Momentum ignites: bulls drive pair to November highs

- EUR/USD traded around the 1.0900 mark after the European trading day, pushing its recent gains further.
- After taking a breather on Monday, the pair jumped by over 0.70%, nearing its highest point since November 2024.
- Technical indicators still suggest overbought conditions, hinting that the upward momentum might be running out of steam, particularly with important resistance levels ahead.
The EUR/USD pair found renewed buying interest on Tuesday afternoon in Europe, managing to climb above the 1.0900 level and continue its strong climb.

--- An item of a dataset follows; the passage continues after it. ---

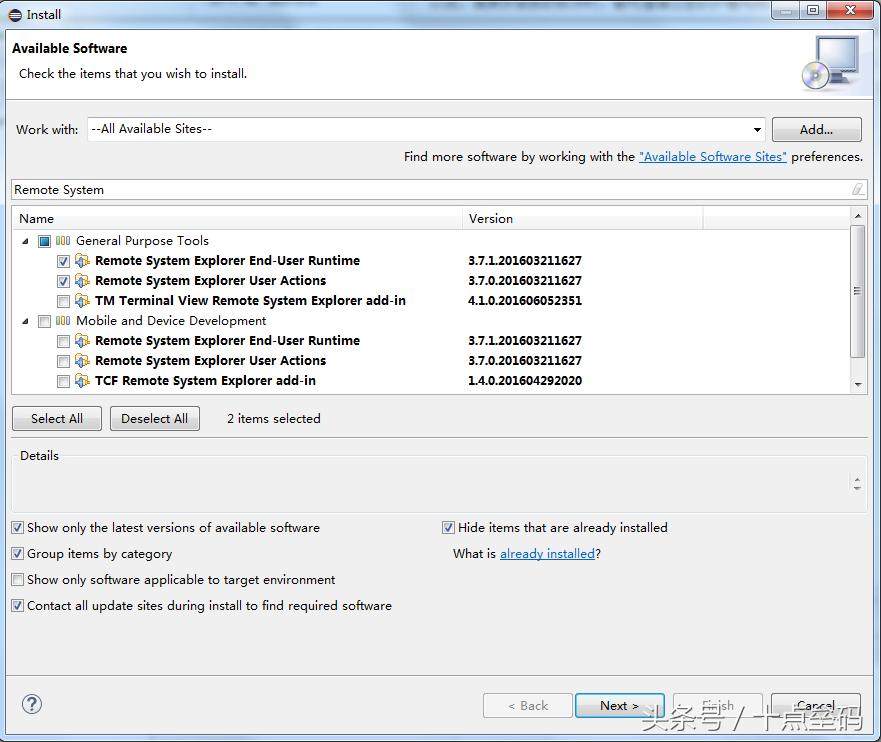Check the TM Terminal View add-in checkbox
The height and width of the screenshot is (742, 881).
(x=64, y=301)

After pausing for breath on Monday, buyers stepped back in, fueling a rally of more than 0.70%. The pair is now flirting with its highest levels since November 2024, as bullish sentiment firmly grips the market.

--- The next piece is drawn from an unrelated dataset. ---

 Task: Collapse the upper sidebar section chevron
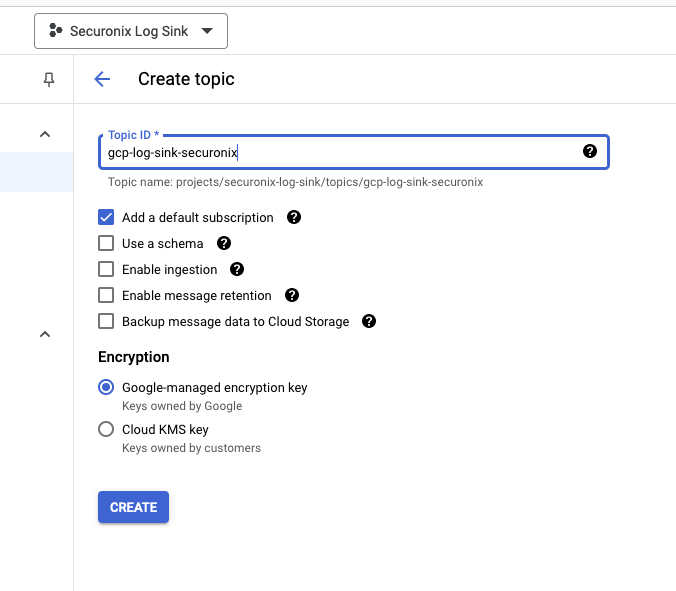pos(45,134)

Looking at the technical picture, the Relative Strength Index (RSI) has climbed even deeper into overbought territory, with a sharp rise indicating strong buying enthusiasm. Meanwhile, the Moving Average Convergence Divergence (MACD) keeps showing green bars that are getting taller, confirming sustained bullish momentum. However, these overbought readings suggest we might see a pullback if buyers decide it’s time to take profits.
Considering important price levels, immediate resistance is now seen close to the 1.0930 area. If this level breaks, it could pave the way for a move towards the 1.0970-1.1000 zone. Looking below, support is lining up around 1.0850, followed by the key psychological level of 1.0800, where the 200-day Simple Moving Average (SMA) is also located.